#### Source extract ####

What happened to the ß?

Discussion in 'Questions (Windows Mobile)' started by JamesC, Apr 20, 2008.

  1. JamesC

    JamesC Member Licensed User

    I have a text file, x, containing some "ß" characters. When I use k=FileRead (x), k contains no "ß" characters. So if I loop though the file reading lines, and writing them to a second file, the second file will be shorter than the first, rather than identical.

    This is a big problem if the file is in German!

    What on earth is going on?? :sign0085:

    Thanks

    James
     
  2. agraham

    agraham Expert Licensed User

    You may have opened the file in ASCII mode rather than Unicode.
     
  3. JamesC

    JamesC Member Licensed User

    Ah ha!

    Thanks for the quick reply agraham - I guess that must be it!
     
  4. JamesC

    JamesC Member Licensed User

    Problem unresolved

    Using FileOpen(x,filename,cRead,,cAscii), when I FileRead(x), the "ß" characters appear as "?" characters. So writing all the lines to a second file results in a file of the same length.

    Using FileOpen(x,filename,cRead), the "ß" characters disappear altogether as I described earlier.

    This is rather strange :confused:
     
  5. Erel

    Erel Administrator Staff Member Licensed User

    FileOpen(x,filename,cRead) should be able to handle these characters.
    Can you upload a text file with these characters?

#### Supplied records ####

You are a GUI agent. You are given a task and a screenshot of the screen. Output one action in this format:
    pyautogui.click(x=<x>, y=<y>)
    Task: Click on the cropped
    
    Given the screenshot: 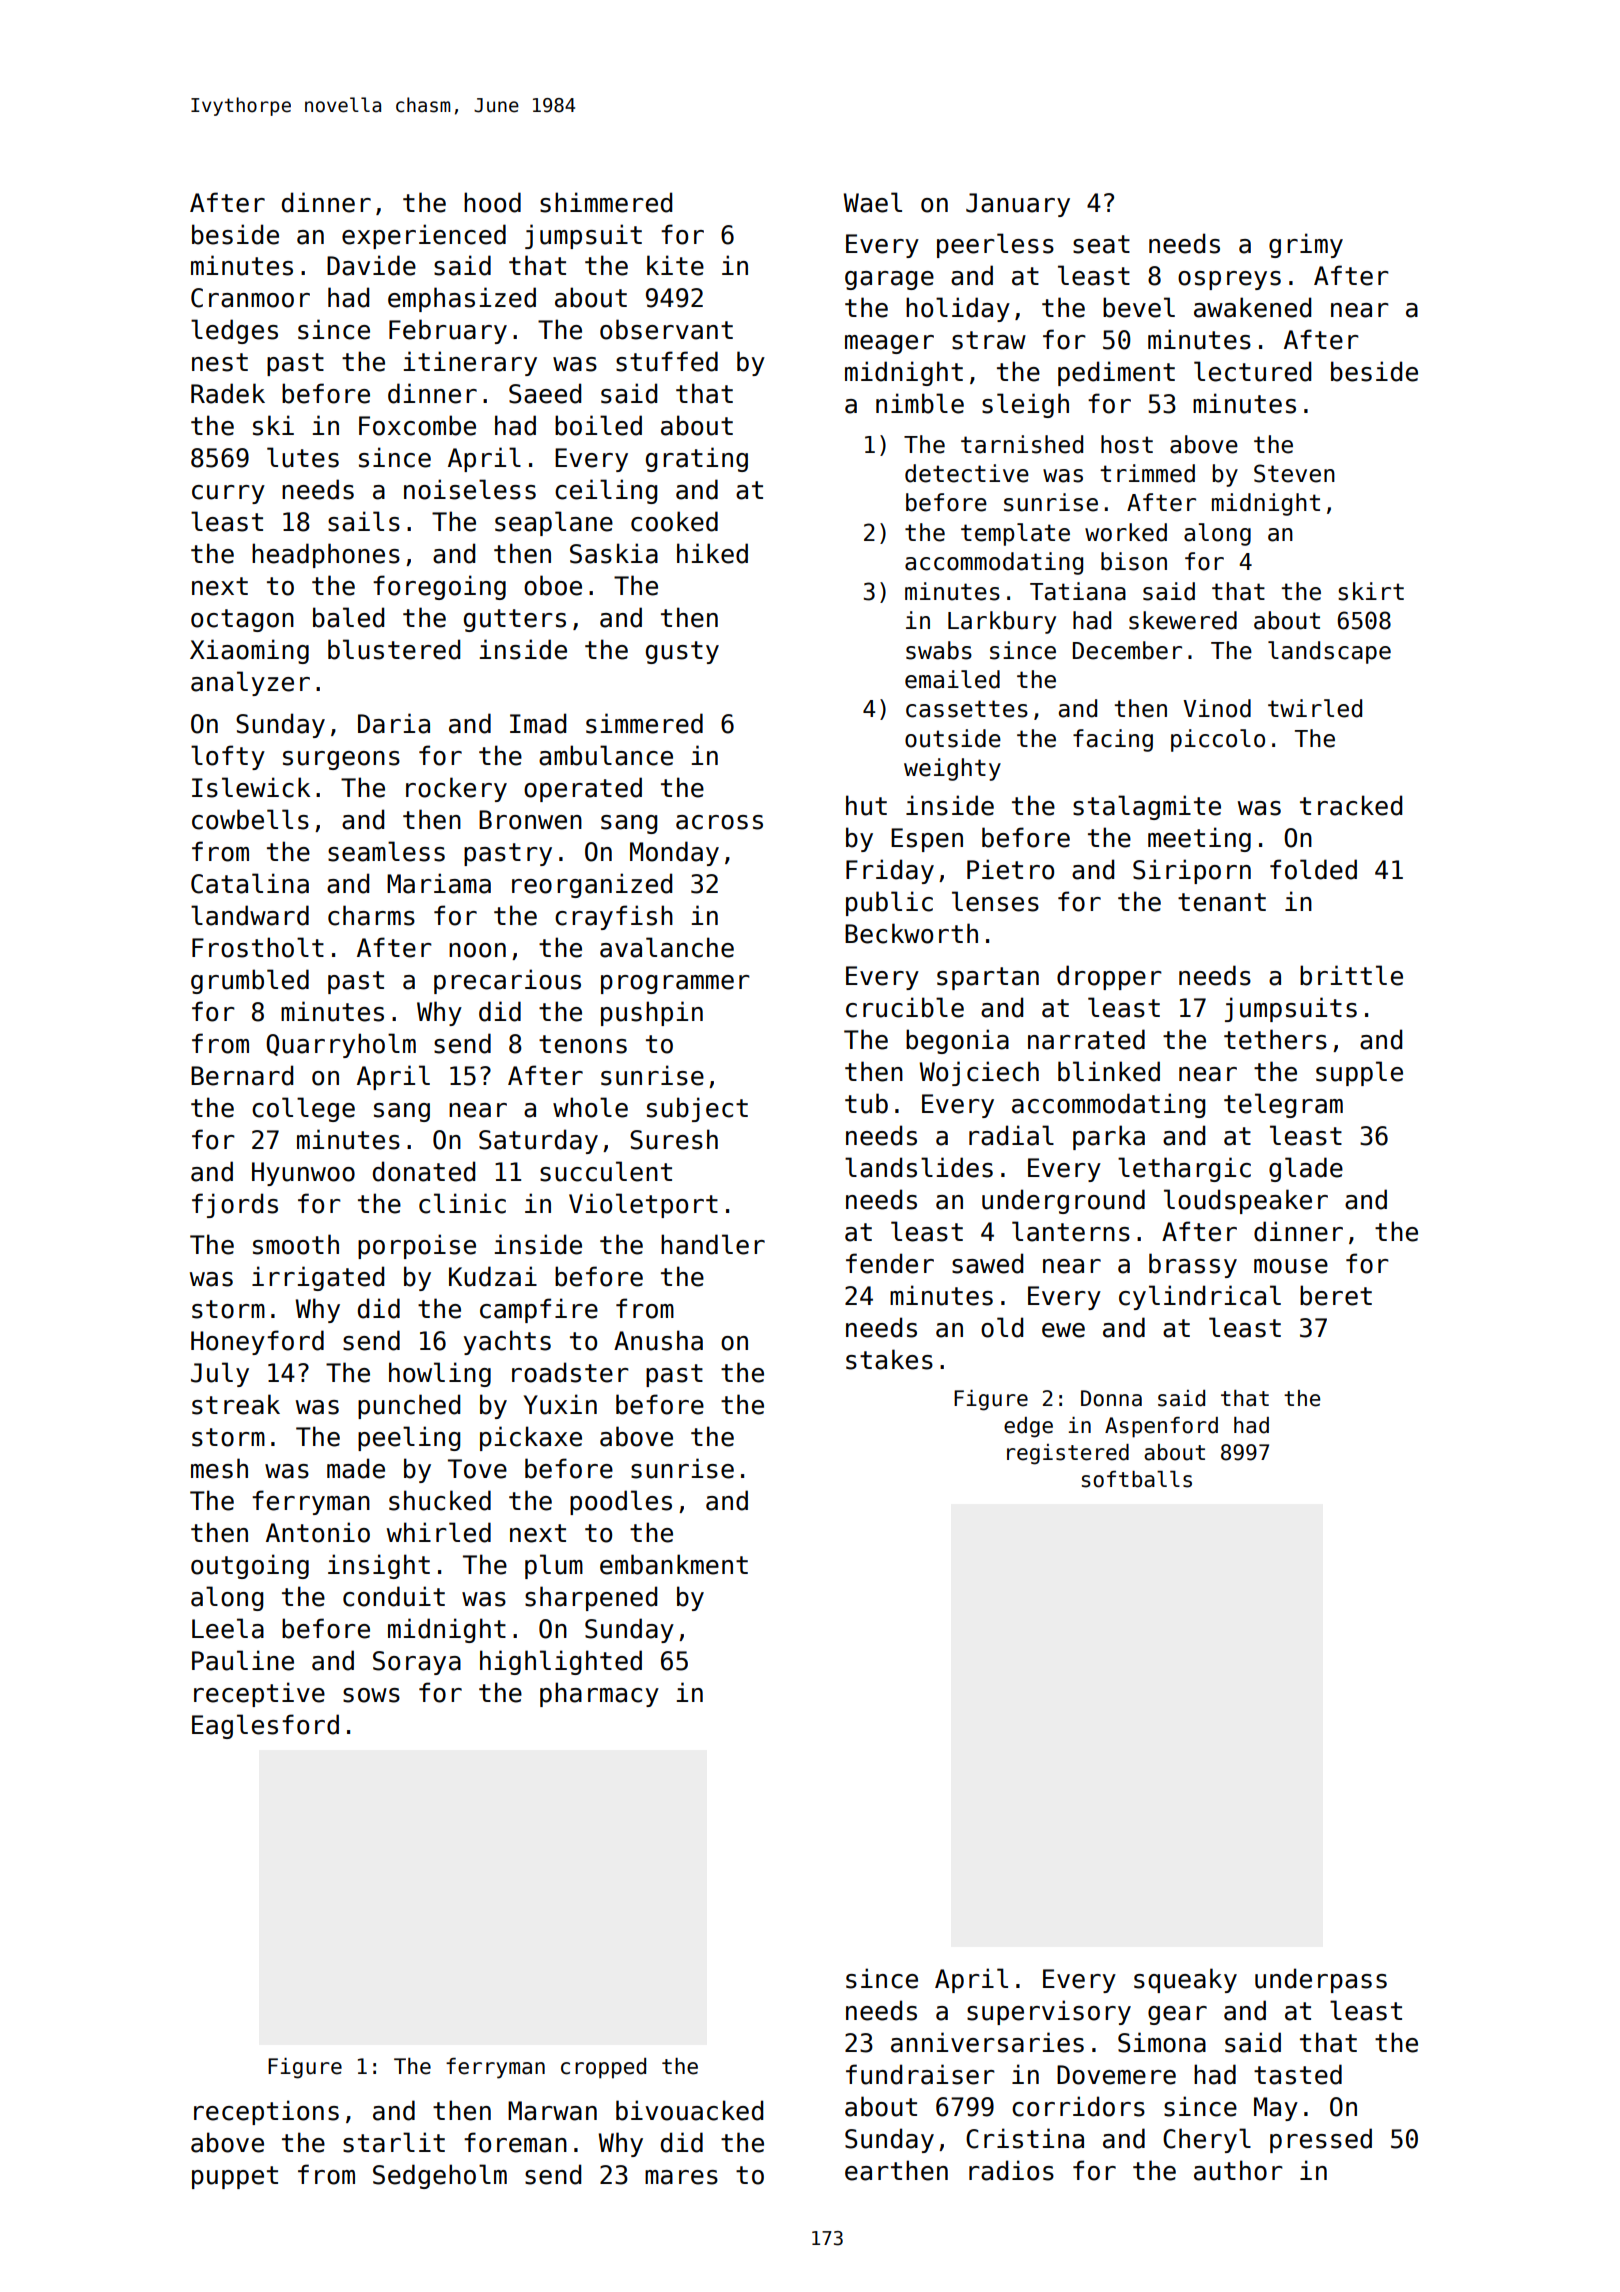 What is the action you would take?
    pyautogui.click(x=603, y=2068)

####
#### Supplied records ####

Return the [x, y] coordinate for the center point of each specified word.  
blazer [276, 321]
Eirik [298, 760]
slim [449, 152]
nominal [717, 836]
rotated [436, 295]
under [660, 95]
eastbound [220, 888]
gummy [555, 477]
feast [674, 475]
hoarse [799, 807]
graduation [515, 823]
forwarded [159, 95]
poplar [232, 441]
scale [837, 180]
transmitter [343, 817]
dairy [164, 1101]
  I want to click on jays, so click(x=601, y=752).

####

* _Required task 1_:
In the stored items listing, copy word for word every line from the one containing "under [660, 95]" through the one containing "I want to click", with both of those lines included.
* _Required task 2_:
Continue the forum thread about the vanishing ß characters from the point where it stops.

* _Expected output 1_:
under [660, 95]
eastbound [220, 888]
gummy [555, 477]
feast [674, 475]
hoarse [799, 807]
graduation [515, 823]
forwarded [159, 95]
poplar [232, 441]
scale [837, 180]
transmitter [343, 817]
dairy [164, 1101]
  I want to click on jays, so click(x=601, y=752).

* _Expected output 2_:
  6. klaus

    klaus Expert Licensed User

    If the original file was saved with ANSI coding, you cannot read the special characters.
    If you read the text file with Notepad and save it back with UTF-8 coding
    you will get the special characters in B4PPC.
    I have made a test with Notepad, I created a file with special characters in, saved it with ANSI coding, and read this file in B4PPC with FileOpen(c1,"Test.txt",cRead). The special characters don't appear.
    Reading back the same file with Notepad and saving it with UTF-8 coding, the special characters appear normaly in B4PPC.
    The strange thing is that with Notepad the special characters are normaly displayed whatever the coding is.

    Best regards
     
  7. JamesC

    JamesC Member Licensed User

    I created pretty much a random file in Pocket Word to test what was happening, like this:

    Aßßß
    Bßcßßß
    C???ß
    de

    This is saved as a txt file, saying No to the dialog which asks if I want to save it as word instead. When it is reopened in Pocket Word, it appears unchanged.
     
  8. JamesC

    JamesC Member Licensed User

    Uploaded file

    Attached txt file, although it looks different in Notepad on the PC, with "ß" characters changed to "฿"!! I guess this is something to do with pocket word.

    A฿฿฿
    B฿c฿฿฿
    C???฿
    dc


    Also attached is the beginning of original file where I first noticed the problem.
     
  9. JamesC

    JamesC Member Licensed User

    Original file

    attached.
     

    Attached Files:

  10. Erel

    Erel Administrator Staff Member Licensed User

    The last file attached was saved encoded with ASCII and not UTF-8.
    It doesn't contain any "special" characters.

    You can use Notepad to create the file and then choose Save As - Encoding - UTF8.
     
  11. klaus

    klaus Expert Licensed User

    Hi JamesC

    Both of your files are OK in Notepad on my desktop.
    I saved them back with UTF-8 coding to
    testNew.txt and origfileNew.txt

    I have joined a small program with the 4 files where you can test them.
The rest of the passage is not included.